Reforming Justice for the Digital Age

Reforming Justice for the Digital Age

Project
Related Theme: Justice

Reforming justice for the digital age, authored by the Police Foundation in collaboration with CGI, examines the costs and inefficiencies caused by a paper-based system and looks at how digitisation, collaborative working practices, and technologies such as intelligent automation and Blockchain offer opportunities to resolve many of the system’s historic challenges.

While technology has revolutionised service delivery in the private sector, the UK’s justice system remains wedded to archaic practices, paper-based working and legacy IT systems, resulting in inefficient services. These manual-heavy processes result in unnecessary duplication and increased margins of error.

Digitisation provides the opportunity to rebuild the processes of the justice system around the citizen. Pilot initiatives such as the digital case file and online plea submissions have begun to prove the concept in practice, showing how digitisation can increase access to justice while reducing costs, streamlining processes and improving quality.
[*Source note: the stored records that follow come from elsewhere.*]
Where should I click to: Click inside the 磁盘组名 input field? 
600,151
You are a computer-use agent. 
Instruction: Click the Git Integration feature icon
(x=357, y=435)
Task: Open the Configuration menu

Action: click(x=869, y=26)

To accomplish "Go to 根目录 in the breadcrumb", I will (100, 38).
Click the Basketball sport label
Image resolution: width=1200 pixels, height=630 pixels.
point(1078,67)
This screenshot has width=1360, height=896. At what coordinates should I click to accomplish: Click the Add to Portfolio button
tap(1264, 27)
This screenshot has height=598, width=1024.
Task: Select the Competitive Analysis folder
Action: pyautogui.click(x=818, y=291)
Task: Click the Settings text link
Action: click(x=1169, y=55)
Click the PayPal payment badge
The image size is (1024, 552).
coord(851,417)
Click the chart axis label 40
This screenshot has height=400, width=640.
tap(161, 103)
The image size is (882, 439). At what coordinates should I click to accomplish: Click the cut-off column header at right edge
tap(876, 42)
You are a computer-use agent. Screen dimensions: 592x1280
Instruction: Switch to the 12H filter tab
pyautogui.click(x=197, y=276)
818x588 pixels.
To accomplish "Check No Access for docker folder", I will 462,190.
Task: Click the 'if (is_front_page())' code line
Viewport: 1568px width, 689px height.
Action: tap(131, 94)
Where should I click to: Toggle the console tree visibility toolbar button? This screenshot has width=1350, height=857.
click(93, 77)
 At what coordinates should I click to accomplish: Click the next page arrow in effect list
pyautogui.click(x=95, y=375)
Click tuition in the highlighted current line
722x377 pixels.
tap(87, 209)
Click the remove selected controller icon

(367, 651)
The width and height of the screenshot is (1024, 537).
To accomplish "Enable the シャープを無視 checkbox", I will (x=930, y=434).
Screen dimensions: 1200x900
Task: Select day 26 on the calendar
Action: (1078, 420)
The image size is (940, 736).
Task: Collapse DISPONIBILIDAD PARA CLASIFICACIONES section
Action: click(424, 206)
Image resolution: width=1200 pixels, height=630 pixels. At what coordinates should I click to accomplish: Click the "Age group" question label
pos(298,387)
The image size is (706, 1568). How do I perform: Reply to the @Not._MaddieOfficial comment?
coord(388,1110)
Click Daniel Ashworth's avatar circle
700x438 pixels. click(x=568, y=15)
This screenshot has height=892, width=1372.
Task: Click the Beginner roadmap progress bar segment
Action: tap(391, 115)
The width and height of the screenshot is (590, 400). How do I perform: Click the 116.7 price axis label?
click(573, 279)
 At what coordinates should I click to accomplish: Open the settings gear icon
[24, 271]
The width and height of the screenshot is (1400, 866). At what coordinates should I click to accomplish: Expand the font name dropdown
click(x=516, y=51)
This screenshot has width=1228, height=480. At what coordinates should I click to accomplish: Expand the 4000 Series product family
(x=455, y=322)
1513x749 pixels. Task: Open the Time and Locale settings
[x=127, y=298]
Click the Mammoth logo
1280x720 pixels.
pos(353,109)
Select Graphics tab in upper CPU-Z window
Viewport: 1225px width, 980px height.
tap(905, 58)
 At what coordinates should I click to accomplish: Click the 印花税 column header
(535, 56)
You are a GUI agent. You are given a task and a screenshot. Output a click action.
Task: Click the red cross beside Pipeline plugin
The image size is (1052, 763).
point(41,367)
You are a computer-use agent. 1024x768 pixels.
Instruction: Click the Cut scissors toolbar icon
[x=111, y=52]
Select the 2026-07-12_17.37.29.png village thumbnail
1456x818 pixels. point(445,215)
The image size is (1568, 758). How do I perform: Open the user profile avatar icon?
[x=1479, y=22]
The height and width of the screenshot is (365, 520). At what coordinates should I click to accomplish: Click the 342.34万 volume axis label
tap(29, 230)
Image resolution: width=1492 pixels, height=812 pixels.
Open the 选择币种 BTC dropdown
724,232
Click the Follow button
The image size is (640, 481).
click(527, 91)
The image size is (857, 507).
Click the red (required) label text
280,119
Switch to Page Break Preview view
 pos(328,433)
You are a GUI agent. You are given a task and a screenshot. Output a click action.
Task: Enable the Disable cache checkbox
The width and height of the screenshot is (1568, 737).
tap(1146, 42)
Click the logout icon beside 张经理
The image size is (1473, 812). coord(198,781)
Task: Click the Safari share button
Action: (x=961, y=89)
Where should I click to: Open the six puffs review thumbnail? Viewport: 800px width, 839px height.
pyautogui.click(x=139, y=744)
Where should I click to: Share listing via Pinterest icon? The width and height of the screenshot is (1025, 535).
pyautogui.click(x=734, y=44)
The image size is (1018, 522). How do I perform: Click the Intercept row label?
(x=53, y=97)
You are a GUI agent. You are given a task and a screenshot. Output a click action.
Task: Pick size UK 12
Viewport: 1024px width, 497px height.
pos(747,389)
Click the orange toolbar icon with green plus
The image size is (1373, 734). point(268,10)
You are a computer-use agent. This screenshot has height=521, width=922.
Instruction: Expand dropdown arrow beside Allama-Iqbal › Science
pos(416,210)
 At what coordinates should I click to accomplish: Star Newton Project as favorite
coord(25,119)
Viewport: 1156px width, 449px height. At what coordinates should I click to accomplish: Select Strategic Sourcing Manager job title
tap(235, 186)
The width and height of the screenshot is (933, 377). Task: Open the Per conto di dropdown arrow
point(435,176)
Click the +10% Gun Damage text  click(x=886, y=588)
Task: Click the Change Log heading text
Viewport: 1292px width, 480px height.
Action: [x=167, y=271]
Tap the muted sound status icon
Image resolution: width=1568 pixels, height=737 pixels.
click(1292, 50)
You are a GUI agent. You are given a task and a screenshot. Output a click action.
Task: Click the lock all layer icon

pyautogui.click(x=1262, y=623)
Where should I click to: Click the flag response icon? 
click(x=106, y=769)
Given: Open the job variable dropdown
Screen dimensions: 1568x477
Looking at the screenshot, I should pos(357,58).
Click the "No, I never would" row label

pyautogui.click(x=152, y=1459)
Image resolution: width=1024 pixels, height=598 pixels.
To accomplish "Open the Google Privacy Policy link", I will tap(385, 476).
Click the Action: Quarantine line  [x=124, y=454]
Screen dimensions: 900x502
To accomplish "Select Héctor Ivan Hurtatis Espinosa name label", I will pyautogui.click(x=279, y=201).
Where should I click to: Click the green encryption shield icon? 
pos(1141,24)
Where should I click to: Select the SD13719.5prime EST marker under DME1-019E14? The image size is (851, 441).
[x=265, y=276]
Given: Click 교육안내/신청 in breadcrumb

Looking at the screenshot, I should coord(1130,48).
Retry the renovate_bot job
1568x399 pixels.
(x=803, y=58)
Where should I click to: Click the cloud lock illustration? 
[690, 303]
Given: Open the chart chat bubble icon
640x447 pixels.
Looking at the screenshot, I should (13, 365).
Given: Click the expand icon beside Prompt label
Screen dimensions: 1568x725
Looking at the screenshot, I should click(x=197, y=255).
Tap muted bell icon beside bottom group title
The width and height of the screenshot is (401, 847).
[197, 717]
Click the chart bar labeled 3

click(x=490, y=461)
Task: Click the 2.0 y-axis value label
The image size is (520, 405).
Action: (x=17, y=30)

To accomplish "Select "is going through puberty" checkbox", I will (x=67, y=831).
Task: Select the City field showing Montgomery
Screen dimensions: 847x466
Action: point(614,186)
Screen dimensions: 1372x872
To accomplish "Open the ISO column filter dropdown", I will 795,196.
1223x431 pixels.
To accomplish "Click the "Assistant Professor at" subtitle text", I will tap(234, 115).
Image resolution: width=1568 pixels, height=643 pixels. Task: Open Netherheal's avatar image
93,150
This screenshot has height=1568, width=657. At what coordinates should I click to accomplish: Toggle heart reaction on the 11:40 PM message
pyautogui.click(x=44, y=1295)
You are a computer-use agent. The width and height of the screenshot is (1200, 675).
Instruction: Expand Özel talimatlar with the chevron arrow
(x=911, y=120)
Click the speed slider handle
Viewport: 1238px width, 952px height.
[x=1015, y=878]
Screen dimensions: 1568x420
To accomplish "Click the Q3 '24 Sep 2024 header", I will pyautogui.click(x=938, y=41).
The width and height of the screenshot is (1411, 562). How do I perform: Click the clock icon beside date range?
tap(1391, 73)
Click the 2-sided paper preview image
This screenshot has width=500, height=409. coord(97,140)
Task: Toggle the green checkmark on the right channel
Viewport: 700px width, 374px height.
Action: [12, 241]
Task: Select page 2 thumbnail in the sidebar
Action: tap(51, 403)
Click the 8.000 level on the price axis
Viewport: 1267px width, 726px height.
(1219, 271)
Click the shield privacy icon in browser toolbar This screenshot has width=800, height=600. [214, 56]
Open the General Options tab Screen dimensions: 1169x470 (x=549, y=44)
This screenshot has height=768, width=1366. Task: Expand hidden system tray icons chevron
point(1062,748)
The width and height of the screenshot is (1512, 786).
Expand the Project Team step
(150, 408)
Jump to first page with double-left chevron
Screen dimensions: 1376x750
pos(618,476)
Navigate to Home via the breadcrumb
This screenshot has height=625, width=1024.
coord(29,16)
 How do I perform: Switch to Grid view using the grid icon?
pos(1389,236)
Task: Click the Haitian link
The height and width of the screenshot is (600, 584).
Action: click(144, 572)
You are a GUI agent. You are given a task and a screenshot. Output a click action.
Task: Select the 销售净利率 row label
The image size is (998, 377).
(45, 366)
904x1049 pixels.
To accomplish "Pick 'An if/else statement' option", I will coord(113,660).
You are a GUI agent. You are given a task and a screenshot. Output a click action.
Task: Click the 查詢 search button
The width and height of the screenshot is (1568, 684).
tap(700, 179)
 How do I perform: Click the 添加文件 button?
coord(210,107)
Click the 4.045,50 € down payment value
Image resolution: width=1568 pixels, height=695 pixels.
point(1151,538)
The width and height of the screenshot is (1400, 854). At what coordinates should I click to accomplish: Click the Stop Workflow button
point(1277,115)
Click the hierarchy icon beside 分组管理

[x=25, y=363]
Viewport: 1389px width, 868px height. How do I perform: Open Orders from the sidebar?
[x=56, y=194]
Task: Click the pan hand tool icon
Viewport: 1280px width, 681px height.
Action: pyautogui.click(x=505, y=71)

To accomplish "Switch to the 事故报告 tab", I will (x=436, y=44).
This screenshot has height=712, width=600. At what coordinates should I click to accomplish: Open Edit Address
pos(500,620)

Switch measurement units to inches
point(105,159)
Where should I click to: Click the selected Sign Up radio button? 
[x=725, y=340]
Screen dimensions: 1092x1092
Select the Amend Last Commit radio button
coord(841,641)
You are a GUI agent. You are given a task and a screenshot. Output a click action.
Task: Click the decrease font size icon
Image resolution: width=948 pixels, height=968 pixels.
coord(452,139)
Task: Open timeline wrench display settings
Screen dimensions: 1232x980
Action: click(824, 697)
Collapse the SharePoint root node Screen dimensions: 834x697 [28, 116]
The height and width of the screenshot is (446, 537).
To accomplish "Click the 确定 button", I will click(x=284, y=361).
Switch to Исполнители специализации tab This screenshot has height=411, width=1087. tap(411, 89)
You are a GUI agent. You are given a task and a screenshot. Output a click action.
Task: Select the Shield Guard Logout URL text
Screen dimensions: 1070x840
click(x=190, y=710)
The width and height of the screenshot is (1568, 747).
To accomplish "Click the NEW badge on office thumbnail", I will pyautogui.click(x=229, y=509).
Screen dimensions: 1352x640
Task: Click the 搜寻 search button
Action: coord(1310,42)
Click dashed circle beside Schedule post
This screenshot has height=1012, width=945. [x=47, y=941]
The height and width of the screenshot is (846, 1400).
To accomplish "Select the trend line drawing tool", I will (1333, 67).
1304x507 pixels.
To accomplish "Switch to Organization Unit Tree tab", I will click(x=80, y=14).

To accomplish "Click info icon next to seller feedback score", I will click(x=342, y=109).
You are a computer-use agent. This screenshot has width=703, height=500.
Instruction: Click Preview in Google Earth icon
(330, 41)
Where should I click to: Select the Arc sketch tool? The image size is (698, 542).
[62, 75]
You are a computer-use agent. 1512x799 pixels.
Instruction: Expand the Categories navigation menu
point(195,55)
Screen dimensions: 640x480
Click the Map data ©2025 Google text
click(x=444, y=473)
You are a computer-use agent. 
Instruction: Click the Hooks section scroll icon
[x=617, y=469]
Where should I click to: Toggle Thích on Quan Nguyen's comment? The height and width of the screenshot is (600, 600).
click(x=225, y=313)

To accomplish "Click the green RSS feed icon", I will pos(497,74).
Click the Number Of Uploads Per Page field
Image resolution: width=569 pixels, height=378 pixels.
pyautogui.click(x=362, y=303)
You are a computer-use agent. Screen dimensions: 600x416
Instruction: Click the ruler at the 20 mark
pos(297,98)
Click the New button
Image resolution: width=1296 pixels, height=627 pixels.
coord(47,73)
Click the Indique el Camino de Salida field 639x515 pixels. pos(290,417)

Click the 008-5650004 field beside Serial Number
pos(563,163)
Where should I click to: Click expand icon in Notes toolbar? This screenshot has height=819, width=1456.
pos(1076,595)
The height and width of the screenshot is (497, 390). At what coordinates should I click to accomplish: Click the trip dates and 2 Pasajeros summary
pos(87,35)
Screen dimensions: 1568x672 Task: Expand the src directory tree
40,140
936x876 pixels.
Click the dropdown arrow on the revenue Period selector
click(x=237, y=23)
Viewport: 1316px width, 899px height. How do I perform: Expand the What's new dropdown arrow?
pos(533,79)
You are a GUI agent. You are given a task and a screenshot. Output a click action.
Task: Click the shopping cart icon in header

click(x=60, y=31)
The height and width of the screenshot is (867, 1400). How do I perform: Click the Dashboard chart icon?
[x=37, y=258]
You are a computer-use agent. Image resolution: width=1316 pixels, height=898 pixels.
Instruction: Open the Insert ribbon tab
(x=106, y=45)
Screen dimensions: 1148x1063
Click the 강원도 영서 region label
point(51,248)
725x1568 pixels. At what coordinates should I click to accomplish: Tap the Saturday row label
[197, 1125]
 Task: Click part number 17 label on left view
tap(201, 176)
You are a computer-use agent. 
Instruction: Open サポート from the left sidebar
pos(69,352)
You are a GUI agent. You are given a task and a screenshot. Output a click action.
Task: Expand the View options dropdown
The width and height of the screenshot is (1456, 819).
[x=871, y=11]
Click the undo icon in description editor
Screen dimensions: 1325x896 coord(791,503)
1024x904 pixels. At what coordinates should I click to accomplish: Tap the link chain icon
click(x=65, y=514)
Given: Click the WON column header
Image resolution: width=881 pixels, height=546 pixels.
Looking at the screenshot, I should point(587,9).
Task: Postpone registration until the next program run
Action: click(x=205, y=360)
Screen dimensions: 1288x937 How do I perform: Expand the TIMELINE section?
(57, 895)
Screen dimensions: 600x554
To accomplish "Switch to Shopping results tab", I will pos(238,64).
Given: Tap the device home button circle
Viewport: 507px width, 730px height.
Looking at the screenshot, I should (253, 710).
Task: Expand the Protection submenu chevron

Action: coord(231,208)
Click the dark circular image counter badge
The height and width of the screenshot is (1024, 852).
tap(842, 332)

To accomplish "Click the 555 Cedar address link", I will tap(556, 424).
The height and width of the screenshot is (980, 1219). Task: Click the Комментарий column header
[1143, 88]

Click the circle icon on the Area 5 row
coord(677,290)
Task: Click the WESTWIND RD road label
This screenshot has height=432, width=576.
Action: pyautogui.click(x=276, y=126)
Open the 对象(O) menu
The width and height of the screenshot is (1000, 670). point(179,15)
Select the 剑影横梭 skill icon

Please read our article: Delivering Justice for the Digital Age

Key findings:

  • The justice system must reform in the face of shifting demands and constrained finances: cases are increasing in complexity at a time when the Crown Prosecution Service, the courts and the Ministry of Justice must implement significant spending cuts.
  • Digital working currently faces a number of challenges across the CJS, including the need to find new ways to digitise working and share responsibility across justice agencies; improve interoperability of justice systems and communication with legacy infrastructure; and ensure staff buy-in, cultural change and the development of digital skills.
  • The range of technologies and their potential applications for the criminal justice system is vast: digital platforms and online portals will empower citizens to reach support services faster, while increasing transparency. Greater use of automation could improve the speed and quality of completing tasks such as auditing casework, and in the future could even help to address issues such as subjective bias in judicial decision-making. Blockchain technologies could present a unique opportunity to increase accuracy and transparency through secure, auditable distributed records.